SET EXERCISE -
Rewrite the data, requests included, starting at the line that contains "Where should I click to: Hide" and stopping after the line that contains "pyautogui.click(x=906, y=509)". Increase every click coordinate in the answers by 119, and leave the numbers in the requests unchanged.

GIVEN RECORDS -
--- begin ---
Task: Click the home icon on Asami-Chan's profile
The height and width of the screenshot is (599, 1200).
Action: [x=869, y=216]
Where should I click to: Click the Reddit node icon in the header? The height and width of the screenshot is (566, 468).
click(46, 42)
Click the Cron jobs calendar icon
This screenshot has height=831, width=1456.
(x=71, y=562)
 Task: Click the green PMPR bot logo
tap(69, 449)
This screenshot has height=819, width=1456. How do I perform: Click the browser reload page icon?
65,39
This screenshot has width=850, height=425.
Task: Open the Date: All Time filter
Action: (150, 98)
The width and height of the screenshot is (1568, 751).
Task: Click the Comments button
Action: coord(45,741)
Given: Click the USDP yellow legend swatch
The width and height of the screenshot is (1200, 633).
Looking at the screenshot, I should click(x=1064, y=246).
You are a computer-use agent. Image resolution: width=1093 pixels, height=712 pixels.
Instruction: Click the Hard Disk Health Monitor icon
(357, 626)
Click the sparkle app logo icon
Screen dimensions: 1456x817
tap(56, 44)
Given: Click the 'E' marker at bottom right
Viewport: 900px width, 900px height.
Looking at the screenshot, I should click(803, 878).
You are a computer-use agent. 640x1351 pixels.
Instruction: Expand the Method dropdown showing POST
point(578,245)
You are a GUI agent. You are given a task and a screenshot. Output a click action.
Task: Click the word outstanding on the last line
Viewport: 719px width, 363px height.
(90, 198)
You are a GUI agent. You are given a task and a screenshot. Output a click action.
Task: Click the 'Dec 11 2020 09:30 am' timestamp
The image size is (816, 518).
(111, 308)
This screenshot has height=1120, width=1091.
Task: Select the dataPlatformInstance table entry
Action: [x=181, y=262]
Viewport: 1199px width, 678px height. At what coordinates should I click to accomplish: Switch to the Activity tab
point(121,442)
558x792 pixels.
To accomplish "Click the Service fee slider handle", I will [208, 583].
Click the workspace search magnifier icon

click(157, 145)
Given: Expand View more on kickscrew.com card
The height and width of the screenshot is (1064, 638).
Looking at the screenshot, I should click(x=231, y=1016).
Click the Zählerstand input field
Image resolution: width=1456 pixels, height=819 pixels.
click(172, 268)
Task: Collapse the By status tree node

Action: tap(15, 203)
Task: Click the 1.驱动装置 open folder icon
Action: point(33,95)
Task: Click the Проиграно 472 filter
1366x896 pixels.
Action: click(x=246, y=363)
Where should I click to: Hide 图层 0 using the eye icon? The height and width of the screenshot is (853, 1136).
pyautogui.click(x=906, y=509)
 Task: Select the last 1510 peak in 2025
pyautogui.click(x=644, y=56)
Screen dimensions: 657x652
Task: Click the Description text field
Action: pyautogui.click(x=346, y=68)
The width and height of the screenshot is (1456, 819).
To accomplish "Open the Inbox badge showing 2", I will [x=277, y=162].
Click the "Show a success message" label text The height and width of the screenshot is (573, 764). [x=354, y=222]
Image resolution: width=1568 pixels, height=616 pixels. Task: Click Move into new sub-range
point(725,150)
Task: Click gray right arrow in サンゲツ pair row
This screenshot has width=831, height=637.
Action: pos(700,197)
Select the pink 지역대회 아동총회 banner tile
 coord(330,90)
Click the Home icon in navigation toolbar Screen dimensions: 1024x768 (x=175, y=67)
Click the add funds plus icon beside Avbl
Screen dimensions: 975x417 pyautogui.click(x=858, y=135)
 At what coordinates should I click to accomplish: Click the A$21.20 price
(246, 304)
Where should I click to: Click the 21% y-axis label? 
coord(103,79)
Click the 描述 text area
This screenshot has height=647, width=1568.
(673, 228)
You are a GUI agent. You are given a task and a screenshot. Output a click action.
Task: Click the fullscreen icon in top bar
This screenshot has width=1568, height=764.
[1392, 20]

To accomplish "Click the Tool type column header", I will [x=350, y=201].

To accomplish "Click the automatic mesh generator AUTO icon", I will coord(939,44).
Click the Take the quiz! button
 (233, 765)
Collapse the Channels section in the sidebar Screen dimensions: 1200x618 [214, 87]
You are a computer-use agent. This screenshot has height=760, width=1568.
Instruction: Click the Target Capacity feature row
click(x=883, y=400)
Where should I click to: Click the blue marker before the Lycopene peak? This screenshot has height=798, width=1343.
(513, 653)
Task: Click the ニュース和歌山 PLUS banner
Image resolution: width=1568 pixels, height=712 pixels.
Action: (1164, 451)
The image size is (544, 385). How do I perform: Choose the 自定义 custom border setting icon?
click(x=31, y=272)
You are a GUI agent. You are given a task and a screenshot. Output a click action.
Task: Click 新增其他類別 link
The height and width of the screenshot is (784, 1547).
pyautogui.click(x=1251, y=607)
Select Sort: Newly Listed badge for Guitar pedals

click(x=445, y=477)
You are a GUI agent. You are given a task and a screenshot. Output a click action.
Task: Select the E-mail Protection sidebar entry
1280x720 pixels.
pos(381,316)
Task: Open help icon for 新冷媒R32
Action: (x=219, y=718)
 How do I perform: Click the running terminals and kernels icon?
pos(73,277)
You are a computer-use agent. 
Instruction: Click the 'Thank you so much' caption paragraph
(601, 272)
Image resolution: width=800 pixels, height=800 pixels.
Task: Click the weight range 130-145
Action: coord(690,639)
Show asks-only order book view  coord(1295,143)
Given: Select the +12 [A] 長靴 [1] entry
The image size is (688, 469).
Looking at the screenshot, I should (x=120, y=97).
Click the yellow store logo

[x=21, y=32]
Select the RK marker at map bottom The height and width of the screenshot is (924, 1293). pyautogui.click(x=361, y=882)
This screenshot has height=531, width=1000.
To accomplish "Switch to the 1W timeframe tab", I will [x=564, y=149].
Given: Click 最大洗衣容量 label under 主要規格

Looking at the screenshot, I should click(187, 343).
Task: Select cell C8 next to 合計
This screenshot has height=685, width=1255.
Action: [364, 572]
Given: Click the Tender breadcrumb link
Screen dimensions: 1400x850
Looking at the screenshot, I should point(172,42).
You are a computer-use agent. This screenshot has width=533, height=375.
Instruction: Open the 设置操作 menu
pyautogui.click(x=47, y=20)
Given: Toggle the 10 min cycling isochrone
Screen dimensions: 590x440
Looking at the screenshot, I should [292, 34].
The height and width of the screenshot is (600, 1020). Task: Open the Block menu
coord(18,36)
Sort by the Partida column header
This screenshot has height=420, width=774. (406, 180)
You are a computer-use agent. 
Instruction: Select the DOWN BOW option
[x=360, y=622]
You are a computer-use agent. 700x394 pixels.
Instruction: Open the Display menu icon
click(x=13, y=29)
--- end ---
THE COMPLETED TASK -
Where should I click to: Hide 图层 0 using the eye icon? The height and width of the screenshot is (853, 1136).
pyautogui.click(x=1025, y=628)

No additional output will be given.